The TR8 was homologated for Group 4 (racing) on the first of April 1978. According to the FIA rules that applied at this time, recognition would have required the production of 400 similar cars suitable for normal sale. However, production records (in the BMIHT archives) show that only about 150 cars had actually been built by this time, mostly due to major industrial action at the BL Speke plant that included a 17-week-long strike from November 1977. Rally journalist and historian Graham Robson quotes John Davenport (director of BL Motorsport at the time) as reminding him that "In those days there was no rigorous FIA inspection system. Provided that one provided production sheets signed by an important manager, then nobody worried...." Robson goes on to state that "A lot of fast and persuasive talking then went on, to show that the makings of well over 500 [sic] cars were either built, partly built, or stuck in the morass of the Speke strike". However, the FIA rules are clear that only "entirely finished cars" might be counted towards this requirement.

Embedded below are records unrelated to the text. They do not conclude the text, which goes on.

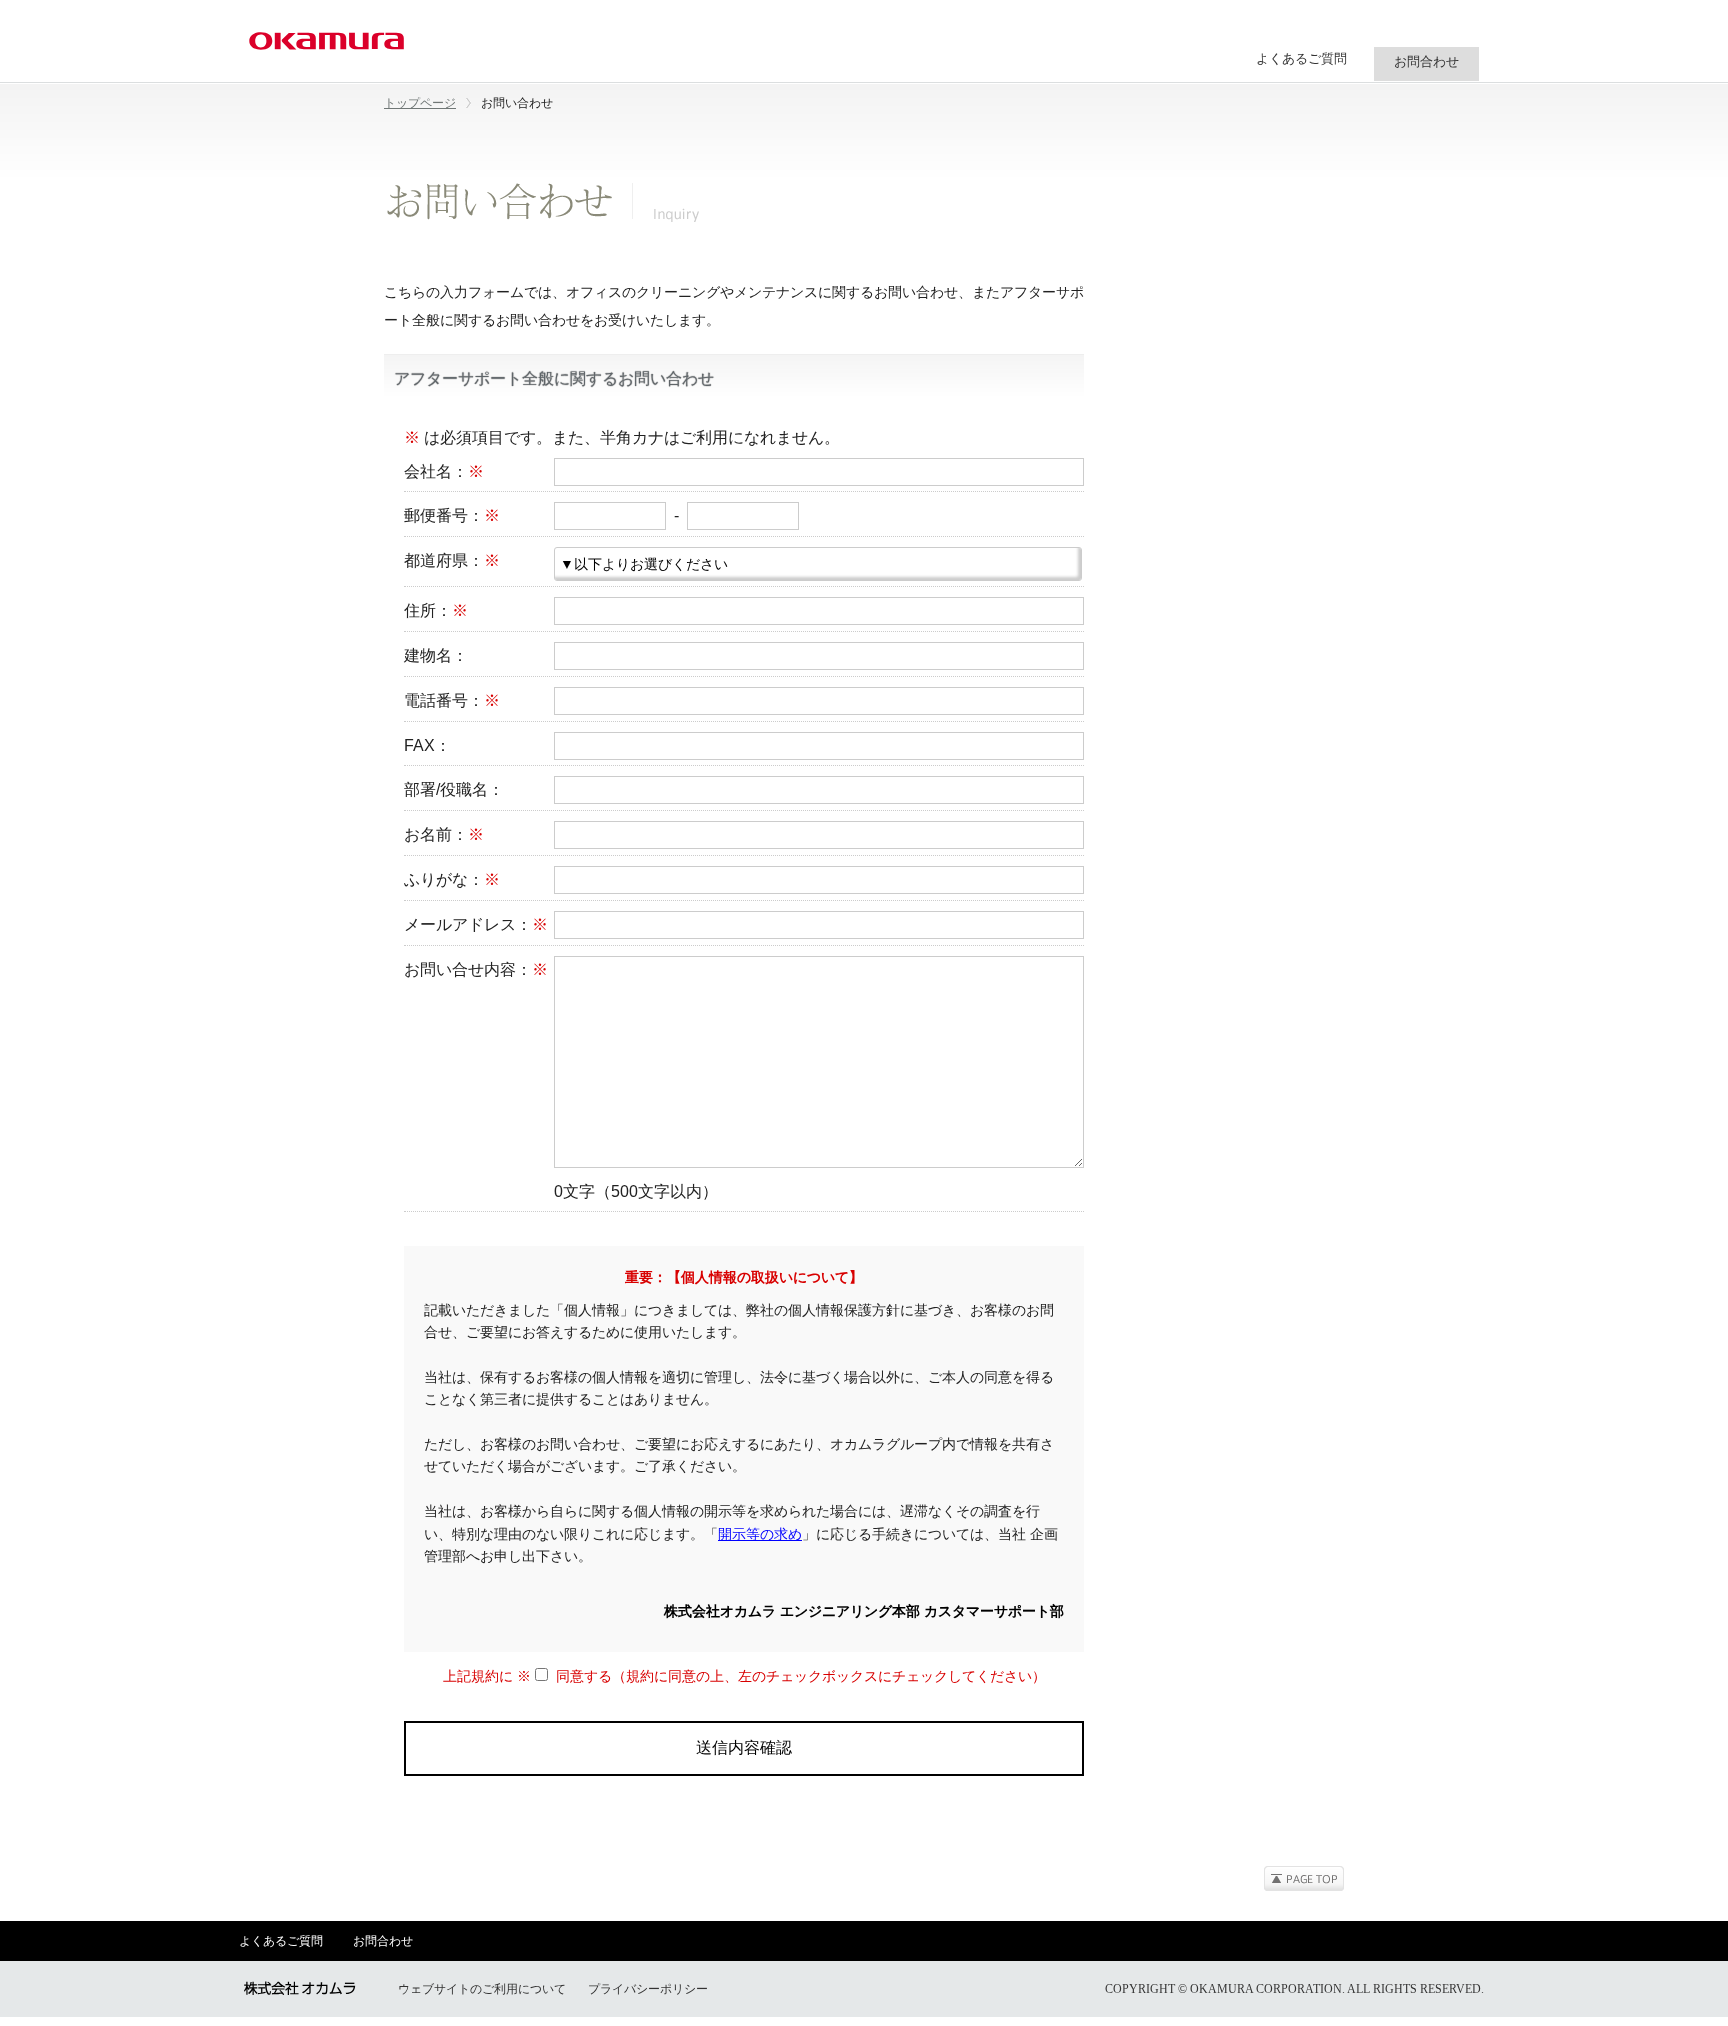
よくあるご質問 (1301, 58)
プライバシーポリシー (648, 1989)
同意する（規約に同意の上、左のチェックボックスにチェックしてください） (797, 1676)
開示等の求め (760, 1534)
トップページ (420, 103)
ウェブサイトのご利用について (482, 1989)
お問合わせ (383, 1941)
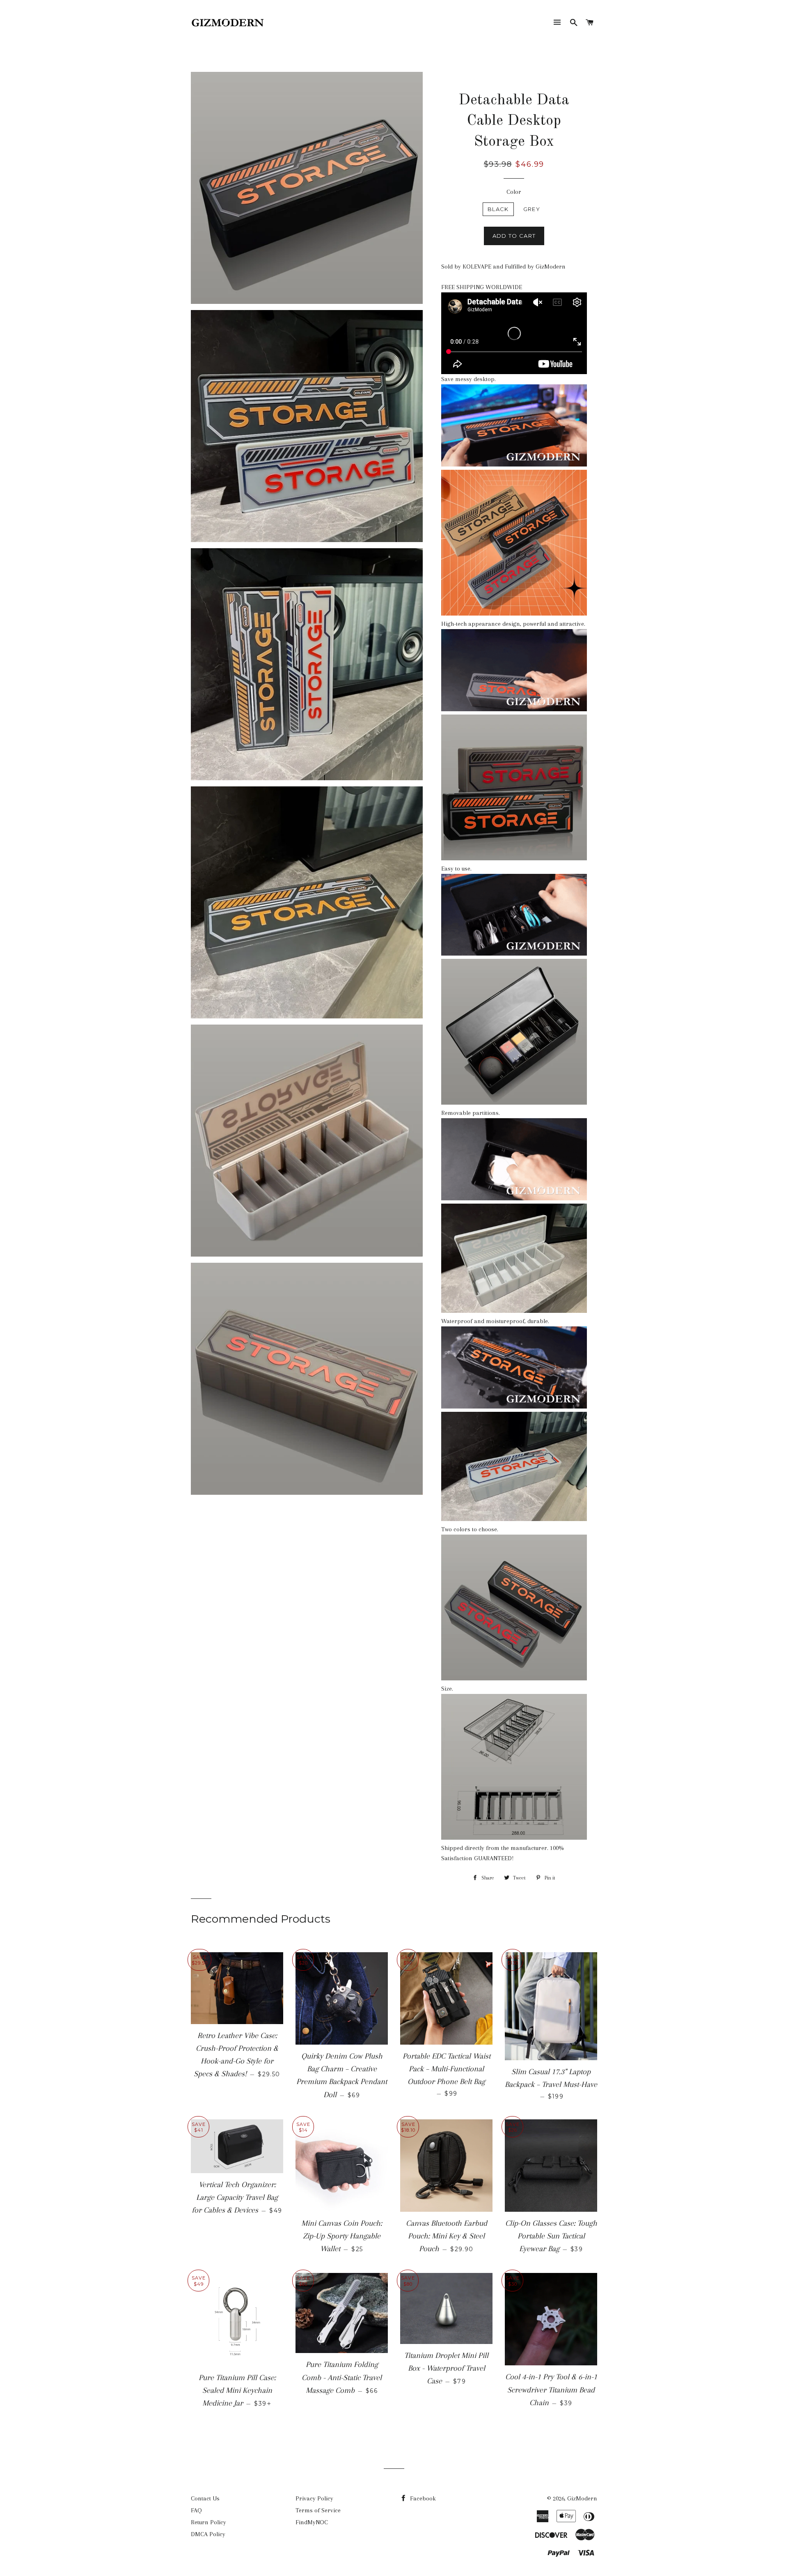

An alternative explanation that does not ignore the FIA's explicit requirement for finished cars comes from an article on the Group-4 Vauxhall Chevette HS, published in Autosport only a few weeks after the TR8 was approved. That says "there had arisen an understanding that some leeway was allowed. For instance, if the 400 cars were built within a few months of the homologation date then the car would normally be allowed through." And while the homologation of the Chevette HS was approved on 1 Nov. 1976, the 400 Chevette HSs weren't finished till the end of 1977. Production records show that about another 250 fixed head coupe TR8s were built in 1978, making up the FIA requirement for 400. While the fixed head version of the TR8 does not appear to have ever been a catalogued model, only the convertible, and "[f]ollowing the cancellation of the project, normal practice might have been to dismantle the cars or convert them to normal TR7 power", most or all were sold to private buyers in the US or Canada. This may be as a result of the FIA requirement for such homologation specials to be "meant for the normal sale".

The TR8 did not go on sale in North America until mid-1979, and then only as a convertible model. According to Graham Robson, the Group 4 rally car was therefore called the TR7V8 as a compromise with BL Sales and Marketing.